What is being asked: With "computer" as the search word, show every line of the material that has it.

Given records:
++++++
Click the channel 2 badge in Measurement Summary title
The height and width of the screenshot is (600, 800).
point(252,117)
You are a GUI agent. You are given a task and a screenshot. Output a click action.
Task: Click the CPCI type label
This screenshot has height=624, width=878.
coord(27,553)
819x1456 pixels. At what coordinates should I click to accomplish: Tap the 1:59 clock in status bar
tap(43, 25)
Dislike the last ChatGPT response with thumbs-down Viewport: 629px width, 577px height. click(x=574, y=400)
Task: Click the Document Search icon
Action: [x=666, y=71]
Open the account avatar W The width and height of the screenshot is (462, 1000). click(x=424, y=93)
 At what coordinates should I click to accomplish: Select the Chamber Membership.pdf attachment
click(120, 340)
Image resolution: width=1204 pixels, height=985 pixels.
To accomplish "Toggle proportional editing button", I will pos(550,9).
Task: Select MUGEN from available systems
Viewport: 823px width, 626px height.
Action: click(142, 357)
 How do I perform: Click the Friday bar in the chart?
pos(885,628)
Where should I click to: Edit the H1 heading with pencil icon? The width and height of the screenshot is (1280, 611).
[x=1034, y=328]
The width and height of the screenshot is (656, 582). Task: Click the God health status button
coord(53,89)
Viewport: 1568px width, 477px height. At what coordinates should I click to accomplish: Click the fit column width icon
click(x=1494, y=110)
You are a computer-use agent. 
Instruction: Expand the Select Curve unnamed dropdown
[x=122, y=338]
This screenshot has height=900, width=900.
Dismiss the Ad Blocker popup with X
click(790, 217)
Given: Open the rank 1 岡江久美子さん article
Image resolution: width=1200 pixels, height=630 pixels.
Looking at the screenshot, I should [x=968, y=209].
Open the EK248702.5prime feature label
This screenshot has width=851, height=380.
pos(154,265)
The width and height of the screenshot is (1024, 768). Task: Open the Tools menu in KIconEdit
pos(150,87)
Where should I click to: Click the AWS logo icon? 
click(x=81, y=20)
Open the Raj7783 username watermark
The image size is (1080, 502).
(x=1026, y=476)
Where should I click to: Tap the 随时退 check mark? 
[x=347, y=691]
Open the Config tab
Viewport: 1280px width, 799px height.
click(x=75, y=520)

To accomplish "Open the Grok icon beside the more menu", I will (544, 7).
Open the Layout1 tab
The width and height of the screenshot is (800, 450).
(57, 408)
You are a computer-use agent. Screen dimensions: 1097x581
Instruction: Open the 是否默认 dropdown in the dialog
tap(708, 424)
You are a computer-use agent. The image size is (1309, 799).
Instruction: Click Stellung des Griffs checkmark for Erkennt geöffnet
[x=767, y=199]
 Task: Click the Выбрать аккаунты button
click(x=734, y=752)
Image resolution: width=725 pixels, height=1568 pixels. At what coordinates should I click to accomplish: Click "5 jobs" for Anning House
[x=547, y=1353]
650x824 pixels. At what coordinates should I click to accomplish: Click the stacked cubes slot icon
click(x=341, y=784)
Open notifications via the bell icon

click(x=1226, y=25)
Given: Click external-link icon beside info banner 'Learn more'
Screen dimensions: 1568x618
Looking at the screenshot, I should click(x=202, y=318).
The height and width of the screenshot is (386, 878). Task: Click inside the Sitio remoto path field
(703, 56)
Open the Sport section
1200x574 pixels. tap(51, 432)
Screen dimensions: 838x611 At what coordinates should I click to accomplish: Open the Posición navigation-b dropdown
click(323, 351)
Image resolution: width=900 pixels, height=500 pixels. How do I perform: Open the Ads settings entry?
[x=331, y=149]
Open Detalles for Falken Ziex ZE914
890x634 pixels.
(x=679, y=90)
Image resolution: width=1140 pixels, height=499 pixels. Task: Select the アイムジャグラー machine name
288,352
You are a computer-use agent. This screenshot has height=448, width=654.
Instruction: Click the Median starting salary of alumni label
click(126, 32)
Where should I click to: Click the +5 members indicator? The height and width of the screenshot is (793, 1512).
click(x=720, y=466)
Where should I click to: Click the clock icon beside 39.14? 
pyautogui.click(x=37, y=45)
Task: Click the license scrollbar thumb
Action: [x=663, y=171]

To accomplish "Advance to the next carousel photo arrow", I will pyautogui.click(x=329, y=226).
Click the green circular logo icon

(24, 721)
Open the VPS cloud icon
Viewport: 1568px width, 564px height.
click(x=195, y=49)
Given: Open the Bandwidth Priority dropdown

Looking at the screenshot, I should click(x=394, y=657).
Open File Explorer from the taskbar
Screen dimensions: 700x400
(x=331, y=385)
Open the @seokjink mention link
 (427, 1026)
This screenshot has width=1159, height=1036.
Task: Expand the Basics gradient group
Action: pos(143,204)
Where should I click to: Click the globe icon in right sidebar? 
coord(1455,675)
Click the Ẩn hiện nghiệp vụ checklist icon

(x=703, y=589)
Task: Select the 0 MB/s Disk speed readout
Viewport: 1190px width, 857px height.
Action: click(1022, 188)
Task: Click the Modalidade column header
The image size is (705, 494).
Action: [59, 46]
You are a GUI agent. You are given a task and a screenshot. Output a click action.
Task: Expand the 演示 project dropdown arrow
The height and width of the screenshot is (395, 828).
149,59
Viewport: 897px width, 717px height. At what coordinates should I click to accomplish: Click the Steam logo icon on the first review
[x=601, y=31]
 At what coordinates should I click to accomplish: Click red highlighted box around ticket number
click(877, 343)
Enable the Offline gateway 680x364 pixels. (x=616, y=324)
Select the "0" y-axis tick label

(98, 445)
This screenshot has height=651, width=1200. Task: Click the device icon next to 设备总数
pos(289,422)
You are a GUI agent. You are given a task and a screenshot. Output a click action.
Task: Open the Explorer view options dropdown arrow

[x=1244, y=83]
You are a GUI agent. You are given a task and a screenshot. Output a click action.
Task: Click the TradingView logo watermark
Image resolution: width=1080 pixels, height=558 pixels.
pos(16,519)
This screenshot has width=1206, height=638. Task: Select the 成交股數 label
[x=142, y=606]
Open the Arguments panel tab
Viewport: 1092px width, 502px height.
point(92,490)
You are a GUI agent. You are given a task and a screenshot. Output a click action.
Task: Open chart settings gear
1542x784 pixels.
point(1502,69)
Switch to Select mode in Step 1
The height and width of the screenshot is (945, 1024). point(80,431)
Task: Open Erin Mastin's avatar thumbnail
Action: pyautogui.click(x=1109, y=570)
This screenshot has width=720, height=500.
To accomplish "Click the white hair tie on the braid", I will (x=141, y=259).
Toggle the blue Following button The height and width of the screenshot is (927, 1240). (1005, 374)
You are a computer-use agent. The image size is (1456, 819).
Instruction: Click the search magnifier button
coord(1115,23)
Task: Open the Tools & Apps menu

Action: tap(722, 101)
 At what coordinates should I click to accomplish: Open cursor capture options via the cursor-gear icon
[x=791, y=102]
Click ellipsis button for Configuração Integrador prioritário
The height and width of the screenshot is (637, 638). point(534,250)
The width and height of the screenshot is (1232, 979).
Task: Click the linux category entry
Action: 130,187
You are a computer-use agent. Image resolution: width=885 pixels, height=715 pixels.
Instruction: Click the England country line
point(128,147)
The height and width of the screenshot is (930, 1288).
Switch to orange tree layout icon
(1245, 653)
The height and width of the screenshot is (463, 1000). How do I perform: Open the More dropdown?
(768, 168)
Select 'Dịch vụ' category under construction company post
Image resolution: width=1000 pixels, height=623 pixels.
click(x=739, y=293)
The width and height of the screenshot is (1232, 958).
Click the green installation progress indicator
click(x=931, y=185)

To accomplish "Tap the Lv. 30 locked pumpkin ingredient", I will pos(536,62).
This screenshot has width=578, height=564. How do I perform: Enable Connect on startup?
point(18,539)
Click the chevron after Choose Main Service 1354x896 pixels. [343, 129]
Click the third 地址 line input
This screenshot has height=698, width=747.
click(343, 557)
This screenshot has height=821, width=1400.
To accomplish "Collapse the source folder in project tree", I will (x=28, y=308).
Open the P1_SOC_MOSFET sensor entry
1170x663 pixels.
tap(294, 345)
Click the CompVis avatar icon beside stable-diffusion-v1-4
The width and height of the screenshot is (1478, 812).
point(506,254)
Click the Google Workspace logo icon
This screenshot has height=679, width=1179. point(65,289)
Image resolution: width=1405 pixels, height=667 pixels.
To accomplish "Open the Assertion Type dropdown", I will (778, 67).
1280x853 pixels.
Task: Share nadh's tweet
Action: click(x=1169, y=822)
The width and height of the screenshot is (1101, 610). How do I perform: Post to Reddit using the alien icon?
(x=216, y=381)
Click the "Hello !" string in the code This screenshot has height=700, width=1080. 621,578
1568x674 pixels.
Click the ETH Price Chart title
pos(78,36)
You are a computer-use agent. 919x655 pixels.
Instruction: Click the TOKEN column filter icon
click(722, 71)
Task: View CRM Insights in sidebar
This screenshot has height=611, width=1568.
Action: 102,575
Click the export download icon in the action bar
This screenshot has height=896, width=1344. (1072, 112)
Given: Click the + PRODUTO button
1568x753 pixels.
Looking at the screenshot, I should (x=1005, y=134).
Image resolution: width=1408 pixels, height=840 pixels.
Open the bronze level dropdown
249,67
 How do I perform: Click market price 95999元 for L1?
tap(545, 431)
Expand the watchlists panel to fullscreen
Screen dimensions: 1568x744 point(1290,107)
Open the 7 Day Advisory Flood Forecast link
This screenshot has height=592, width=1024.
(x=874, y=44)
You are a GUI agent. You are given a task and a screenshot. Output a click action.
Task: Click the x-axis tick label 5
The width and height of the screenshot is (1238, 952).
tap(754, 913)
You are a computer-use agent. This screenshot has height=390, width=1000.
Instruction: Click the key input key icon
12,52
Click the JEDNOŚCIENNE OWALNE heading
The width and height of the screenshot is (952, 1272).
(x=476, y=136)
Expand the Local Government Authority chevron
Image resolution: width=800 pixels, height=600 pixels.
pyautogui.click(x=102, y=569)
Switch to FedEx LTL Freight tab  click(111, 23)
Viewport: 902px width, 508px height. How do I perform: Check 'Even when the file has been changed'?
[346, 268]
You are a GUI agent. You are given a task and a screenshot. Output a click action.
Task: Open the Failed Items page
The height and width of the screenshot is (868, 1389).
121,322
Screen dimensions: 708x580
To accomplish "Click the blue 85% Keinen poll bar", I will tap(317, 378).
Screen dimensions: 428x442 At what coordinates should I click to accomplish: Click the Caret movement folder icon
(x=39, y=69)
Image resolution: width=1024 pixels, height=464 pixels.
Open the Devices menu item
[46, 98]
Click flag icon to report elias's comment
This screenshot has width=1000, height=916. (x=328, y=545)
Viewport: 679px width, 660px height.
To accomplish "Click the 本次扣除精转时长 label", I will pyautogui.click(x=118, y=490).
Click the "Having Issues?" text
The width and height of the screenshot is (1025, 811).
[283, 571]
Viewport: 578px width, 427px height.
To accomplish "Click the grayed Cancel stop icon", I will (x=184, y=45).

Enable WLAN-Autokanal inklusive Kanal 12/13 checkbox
++++++
Answer section:
You are a computer-use agent. 
You are a computer-use agent. Screen dimensions: 1097x581
You are a computer-use agent. The image size is (1309, 799).
You are a computer-use agent. This screenshot has height=448, width=654.
You are a computer-use agent. The image size is (1456, 819).
You are a computer-use agent. Image resolution: width=885 pixels, height=715 pixels.
You are a computer-use agent. 919x655 pixels.
You are a computer-use agent. This screenshot has height=390, width=1000.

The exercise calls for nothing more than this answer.